The first thing to note is that there is generally more than one antonym for each element of the DIKW hierarchy. Further, every antonym has a  different meaning from others. For example – the absence of data is different from incorrect data which in turn is different from a deliberate falsehood. This is no surprise – it is simply a manifestation of the principle that there are many more ways to get things wrong than there are to get them right.

An implication of the above is that there can be more than one road to folly depending on how one gets things wrong. Before we discuss these, it is best to nail down the meanings of some of the words listed above (in the sense in which they are used in this article):

Misinformation – information that is incorrect or inaccurate

Disinformation – information that is deliberately manipulated to mislead.

Delusion – false belief.

Unawareness – the state of not being fully cognisant of the facts.

Ignorance – a lack of knowledge.

Folly – foolishness, lack of understanding or sense.

The meanings of the other words in the table are clear enough and need no elaboration.

Meanings clarified, we can now look at the some of the “pyramids of folly” that can be constructed from the opposites listed in the table.

Let’s start with incorrect data.
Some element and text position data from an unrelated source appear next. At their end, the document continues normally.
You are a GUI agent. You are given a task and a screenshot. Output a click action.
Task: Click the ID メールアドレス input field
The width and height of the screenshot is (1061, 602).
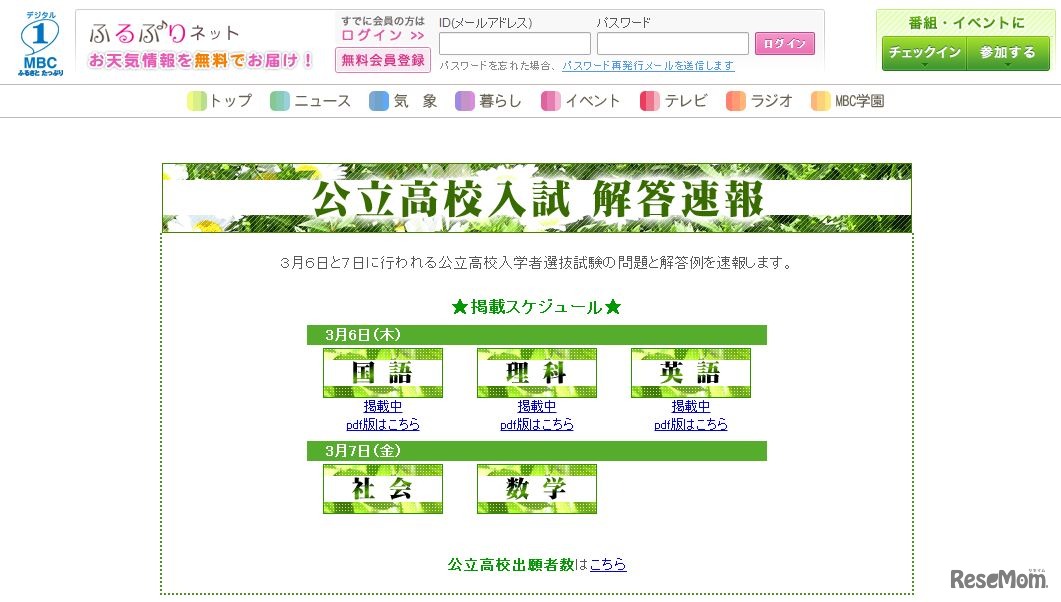(515, 43)
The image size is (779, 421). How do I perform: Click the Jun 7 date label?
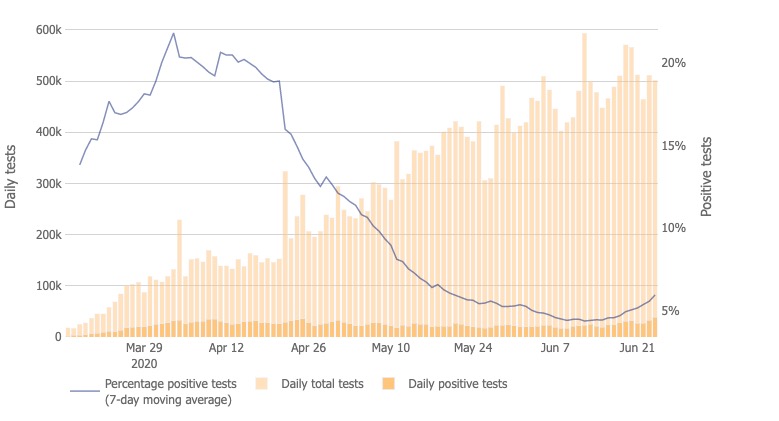pyautogui.click(x=555, y=349)
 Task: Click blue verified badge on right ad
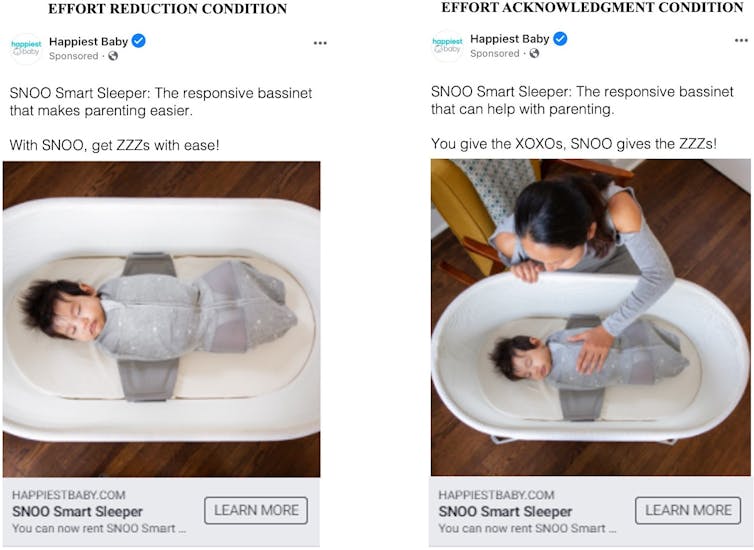560,38
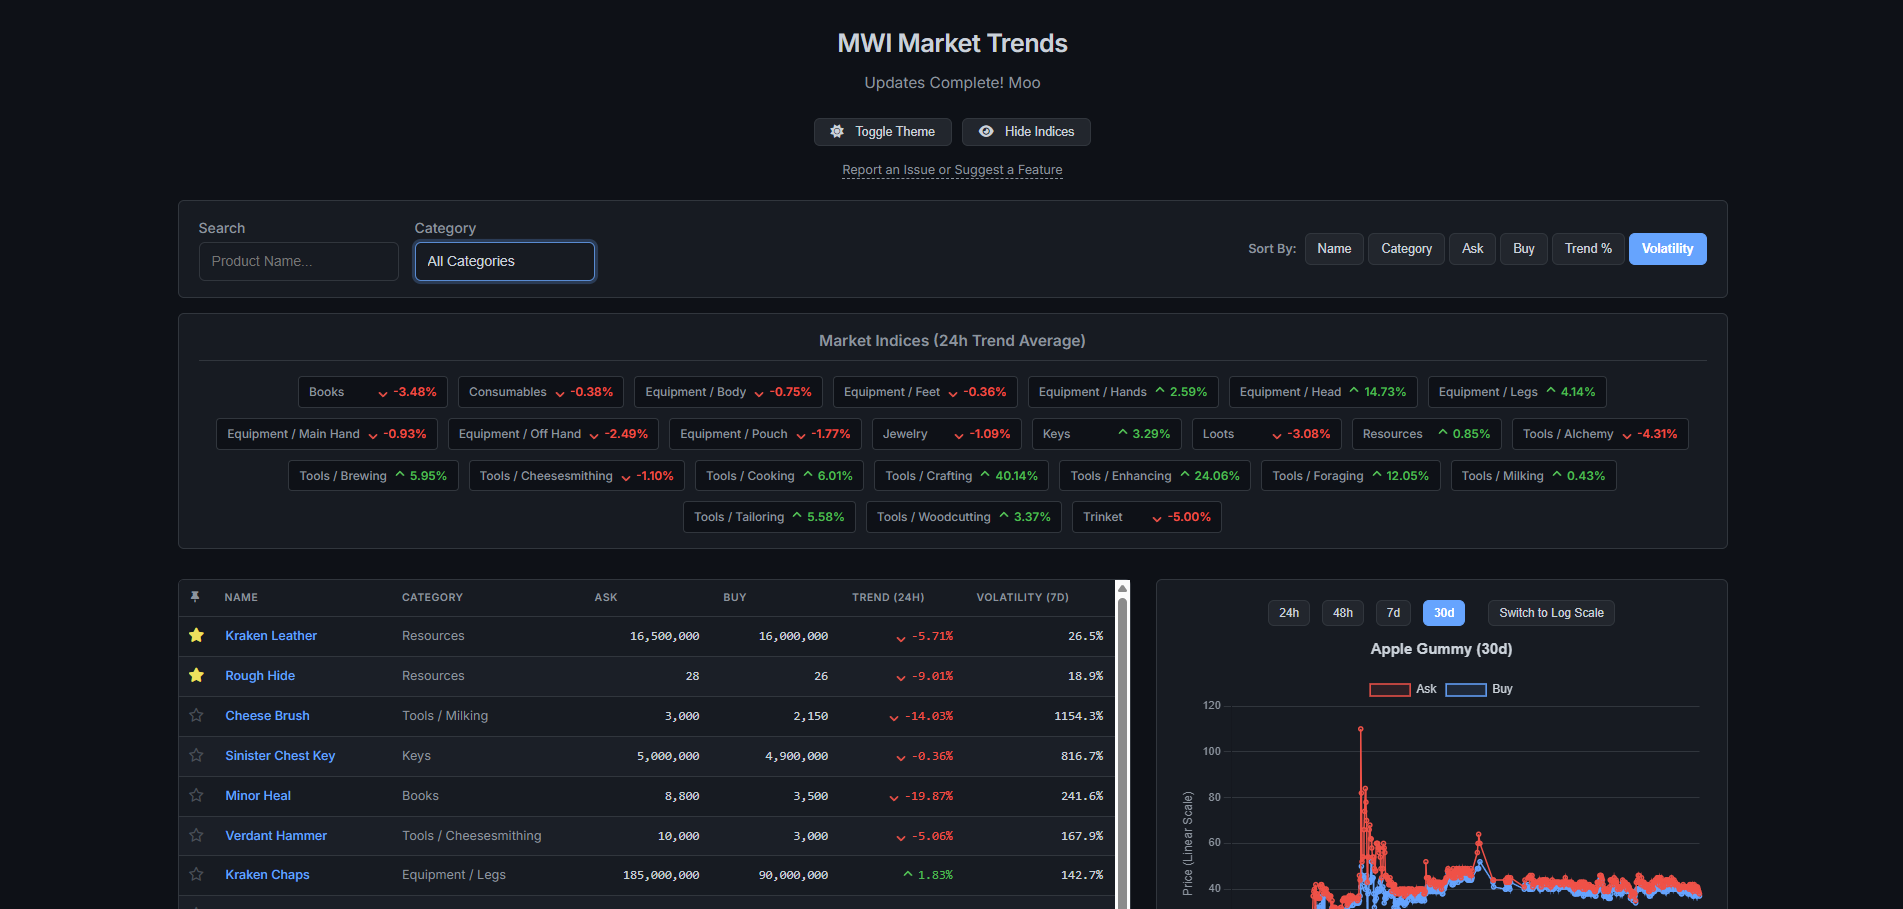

Data that is incorrect will mislead, hence resulting in misinformation. Misinformed people end up with false beliefs – i.e. they are deluded. These beliefs can cause them to make foolish decisions that betray a lack of understanding or sense. This gives us the pyramid of delusion shown in Figure 2.

Figure 2: A pyramid of delusion

Similarly, Figure 3 shows a pyramid of unawareness that arises from falsehoods and Figure 4, a pyramid of ignorance that results from missing data.

Figure 3: A pyramid of unawareness

Figure 4: A pyramid of ignorance

Figures 2 through 4 are distinct pathways to folly. I  reckon many of my readers would have seen examples of these in real life situations. (Tragically, many managers who traverse these pathways are unaware that they are doing so.  This may be a manifestation of the Dunning-Kruger effect.)

There’s more though – one can get things wrong at higher level independent of whether or not the lower levels are done right. For example, one can draw the wrong conclusions from (correct) data. This would result in the pyramid shown in Figure 5.

Figure 5: Yet another pyramid of delusion

Finally, I should mention that it’s even worse: since we are talking about non-knowledge, anything goes. Folly needs no effort whatsoever, it can be achieved without any data, information or knowledge (or their opposites).  Indeed, one can play endlessly with  antonyms and near-antonyms of the DIKW terms (including those not listed here) and come up with a plethora of pyramids, each denoting a possible pathway to folly.